How to use SEO to inform your paid YouTube and TikTok strategy

In a video- and image-centric world, SEO is still the key to allocating marketing budgets, and Google has already done much of the research for you.

“Every time Google shows a search result, they are displaying billions of dollars in R&D to understand the customer,” Wil Reynolds, VP of Innovation at Seer Interactive, said at the Paid Search Association annual conference. “Billions that I don't have.”

Search advertisers should leverage the ascendance of TikTok and YouTube, not fear it. “If Google believes that YouTube is a good answer, then that means that video is the right answer, and if video is the right answer, you’ve got to think of all these platforms that are heavily video-driven—Snapchat, TikTok, Instagram, YouTube, all of those,” said Reynolds.

Will TikTok kill Google? Probably not! But that’s not the question search marketers should ask. Instead, leverage Google’s data for your TikTok strategy.

“Keyboard content versus camera-driven content is going to be a major problem for SEO,” Reynolds admitted. Still video is an opportunity because SEO professionals have the data that advertisers and marketers need to take advantage of the medium.

Paid search isn’t always the best approach.

  • For example, a support query search like “monday.com tutorial” brings up an ad for the platform. That’s likely wasted money on a customer who probably already has the productivity tool.
  • A search for “bedroom inspo” will bring up shopping ads for beds, when the user probably isn’t at that stage in their shopping journey.

Look instead for clues from organic results. After the paid ads, that “bedroom inspo” search offers a link to Google Images, followed by a Pinterest link. That’s a pretty good indicator the searcher is looking for images.

Reynolds suggested building out a “TikTok interest index” to determine what sort of content someone searching will engage with.

  • “If Google is putting a video in the top 20, they have learned something about the customer, which is that video might be a good answer to this question,” said Reynolds.
  • YouTube results are a good indicator for investing in TikTok. “Google probably doesn't want to rank TikTok that much,” Reynolds suspected. But an influx of YouTube results still indicate a customer might want to invest further in TikTok.

Does leveraging SEO for paid strategy place too much trust in Google? “Google gets some things wrong,” said Reynolds. “But broadly, they get more right than wrong.”

Marketers should gut-check SEO indicators when considering where to invest. But they shouldn’t shy away from using the information Google offers.

Use Google’s information tactically. Reynolds suggests using Google’s Vision API to determine tags that show up on image queries, and leveraging those results for thumbnails in YouTube and on TikTok.

TikTok’s public info can also provide insights. A marketer paying for search ads on given keywords can also determine their TikTok strategy using the same keywords. For example, if a TikTok that shows up under “financial planning” has billions of views (because yes, TikTok videos can have billions of views), that could lead a marketer toward their next influencer.

Cohesion between SEO and paid marketers is vital. “When you harvest that information and combine it with your pay data, you get a competitive advantage, because you're able to use what Google has learned is the right answer against what you're showing the customer,” Reynolds said.
---
(What needs to be done) Name every platform that Reynolds calls heavily video-driven in the article on using SEO for paid YouTube and TikTok strategy.

(Dataset records)
---
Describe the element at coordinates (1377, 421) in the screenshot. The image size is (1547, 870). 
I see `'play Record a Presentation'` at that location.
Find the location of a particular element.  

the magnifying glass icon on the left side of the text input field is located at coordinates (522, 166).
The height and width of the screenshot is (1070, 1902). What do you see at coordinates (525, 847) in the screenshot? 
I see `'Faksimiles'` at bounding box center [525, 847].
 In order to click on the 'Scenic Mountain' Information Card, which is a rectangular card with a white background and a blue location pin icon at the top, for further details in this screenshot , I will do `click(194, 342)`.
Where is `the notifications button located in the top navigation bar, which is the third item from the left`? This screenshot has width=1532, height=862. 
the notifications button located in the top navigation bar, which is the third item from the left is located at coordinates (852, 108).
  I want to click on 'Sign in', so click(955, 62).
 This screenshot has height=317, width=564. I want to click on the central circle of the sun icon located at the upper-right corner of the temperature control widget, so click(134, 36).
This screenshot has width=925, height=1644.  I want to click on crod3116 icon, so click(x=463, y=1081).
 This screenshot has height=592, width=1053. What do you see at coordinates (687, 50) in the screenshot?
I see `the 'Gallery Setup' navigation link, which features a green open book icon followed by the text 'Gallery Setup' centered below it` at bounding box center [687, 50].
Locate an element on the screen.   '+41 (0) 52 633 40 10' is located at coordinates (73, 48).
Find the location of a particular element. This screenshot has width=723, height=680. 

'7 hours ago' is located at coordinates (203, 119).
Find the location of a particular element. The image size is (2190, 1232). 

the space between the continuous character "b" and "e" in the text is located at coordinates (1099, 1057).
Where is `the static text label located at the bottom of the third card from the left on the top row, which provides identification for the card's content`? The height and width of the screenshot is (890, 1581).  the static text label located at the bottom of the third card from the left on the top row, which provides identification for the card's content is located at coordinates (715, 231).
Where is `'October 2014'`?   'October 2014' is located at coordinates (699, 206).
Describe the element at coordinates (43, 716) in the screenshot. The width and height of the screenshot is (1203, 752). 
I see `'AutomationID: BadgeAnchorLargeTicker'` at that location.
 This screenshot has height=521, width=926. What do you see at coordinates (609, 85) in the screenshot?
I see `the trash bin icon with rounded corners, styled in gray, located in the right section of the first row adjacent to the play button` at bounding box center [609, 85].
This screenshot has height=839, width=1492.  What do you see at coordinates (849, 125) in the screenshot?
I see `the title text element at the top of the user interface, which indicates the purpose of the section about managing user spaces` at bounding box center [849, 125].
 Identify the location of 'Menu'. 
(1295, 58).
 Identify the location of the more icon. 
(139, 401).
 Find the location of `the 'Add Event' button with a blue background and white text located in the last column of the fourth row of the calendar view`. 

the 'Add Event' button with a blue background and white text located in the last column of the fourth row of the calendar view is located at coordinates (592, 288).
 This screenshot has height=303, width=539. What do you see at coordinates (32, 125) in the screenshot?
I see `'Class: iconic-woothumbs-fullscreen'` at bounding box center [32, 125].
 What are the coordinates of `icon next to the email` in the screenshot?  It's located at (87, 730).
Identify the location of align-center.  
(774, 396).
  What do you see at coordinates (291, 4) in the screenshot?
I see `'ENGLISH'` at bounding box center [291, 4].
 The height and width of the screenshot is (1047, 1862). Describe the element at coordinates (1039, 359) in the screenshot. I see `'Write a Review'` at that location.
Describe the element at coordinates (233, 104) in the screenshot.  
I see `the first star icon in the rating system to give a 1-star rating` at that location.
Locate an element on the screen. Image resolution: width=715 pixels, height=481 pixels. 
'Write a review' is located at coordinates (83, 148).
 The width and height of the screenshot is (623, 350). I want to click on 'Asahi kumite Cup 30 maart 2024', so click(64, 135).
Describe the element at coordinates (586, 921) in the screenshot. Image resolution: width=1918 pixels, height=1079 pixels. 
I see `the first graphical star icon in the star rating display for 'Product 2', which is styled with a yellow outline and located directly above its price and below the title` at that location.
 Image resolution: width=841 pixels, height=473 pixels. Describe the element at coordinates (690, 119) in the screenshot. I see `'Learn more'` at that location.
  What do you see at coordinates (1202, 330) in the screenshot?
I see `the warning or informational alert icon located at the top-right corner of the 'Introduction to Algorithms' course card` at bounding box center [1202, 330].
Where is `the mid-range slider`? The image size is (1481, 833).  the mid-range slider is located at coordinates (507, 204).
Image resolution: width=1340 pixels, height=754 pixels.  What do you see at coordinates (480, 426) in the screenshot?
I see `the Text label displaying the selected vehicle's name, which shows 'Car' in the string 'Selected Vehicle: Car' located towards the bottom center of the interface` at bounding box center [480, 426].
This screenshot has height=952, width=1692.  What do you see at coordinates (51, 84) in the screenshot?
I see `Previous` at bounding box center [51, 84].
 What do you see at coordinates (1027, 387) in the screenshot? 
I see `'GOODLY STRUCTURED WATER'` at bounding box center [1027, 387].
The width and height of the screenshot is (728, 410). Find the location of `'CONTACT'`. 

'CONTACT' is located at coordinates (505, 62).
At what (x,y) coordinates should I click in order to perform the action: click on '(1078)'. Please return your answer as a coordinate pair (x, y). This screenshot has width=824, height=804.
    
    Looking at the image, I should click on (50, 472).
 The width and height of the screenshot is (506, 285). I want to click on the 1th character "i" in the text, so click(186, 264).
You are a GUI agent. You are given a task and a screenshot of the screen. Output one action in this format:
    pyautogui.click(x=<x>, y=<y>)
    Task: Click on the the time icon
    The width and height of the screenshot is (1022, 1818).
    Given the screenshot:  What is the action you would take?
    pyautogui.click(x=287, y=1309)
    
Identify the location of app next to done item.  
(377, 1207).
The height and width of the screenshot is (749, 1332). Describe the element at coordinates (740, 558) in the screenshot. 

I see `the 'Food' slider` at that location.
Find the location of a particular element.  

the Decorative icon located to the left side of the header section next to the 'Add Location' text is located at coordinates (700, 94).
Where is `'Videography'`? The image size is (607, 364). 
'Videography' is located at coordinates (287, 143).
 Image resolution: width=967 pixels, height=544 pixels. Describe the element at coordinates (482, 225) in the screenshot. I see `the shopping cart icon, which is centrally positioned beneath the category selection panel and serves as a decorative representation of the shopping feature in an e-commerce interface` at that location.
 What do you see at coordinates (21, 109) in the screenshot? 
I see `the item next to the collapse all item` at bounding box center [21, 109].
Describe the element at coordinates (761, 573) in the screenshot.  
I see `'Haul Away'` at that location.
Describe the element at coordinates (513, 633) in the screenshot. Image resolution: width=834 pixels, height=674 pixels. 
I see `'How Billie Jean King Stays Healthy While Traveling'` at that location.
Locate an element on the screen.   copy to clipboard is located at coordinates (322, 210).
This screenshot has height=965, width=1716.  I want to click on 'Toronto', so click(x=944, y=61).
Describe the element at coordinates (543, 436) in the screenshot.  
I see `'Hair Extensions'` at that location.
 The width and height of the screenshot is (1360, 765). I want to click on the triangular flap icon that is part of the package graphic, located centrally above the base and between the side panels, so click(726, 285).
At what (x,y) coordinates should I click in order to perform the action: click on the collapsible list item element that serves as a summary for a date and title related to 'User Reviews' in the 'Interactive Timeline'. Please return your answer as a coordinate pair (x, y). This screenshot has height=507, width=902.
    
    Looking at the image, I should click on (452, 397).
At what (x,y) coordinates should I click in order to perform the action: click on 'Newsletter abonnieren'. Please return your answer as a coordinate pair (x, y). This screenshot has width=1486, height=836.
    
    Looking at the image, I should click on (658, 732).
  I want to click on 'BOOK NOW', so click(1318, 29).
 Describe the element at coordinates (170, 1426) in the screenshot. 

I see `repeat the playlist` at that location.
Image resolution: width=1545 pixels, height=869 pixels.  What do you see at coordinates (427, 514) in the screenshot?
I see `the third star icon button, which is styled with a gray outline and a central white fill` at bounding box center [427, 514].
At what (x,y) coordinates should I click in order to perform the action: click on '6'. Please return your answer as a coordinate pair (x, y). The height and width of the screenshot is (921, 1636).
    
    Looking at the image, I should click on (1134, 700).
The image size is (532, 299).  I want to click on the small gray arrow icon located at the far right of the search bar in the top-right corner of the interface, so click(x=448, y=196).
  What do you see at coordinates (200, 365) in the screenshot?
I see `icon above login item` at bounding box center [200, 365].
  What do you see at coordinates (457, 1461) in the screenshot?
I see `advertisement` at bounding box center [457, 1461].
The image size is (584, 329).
---
(Answer to the exercise) Snapchat, TikTok, Instagram, and YouTube.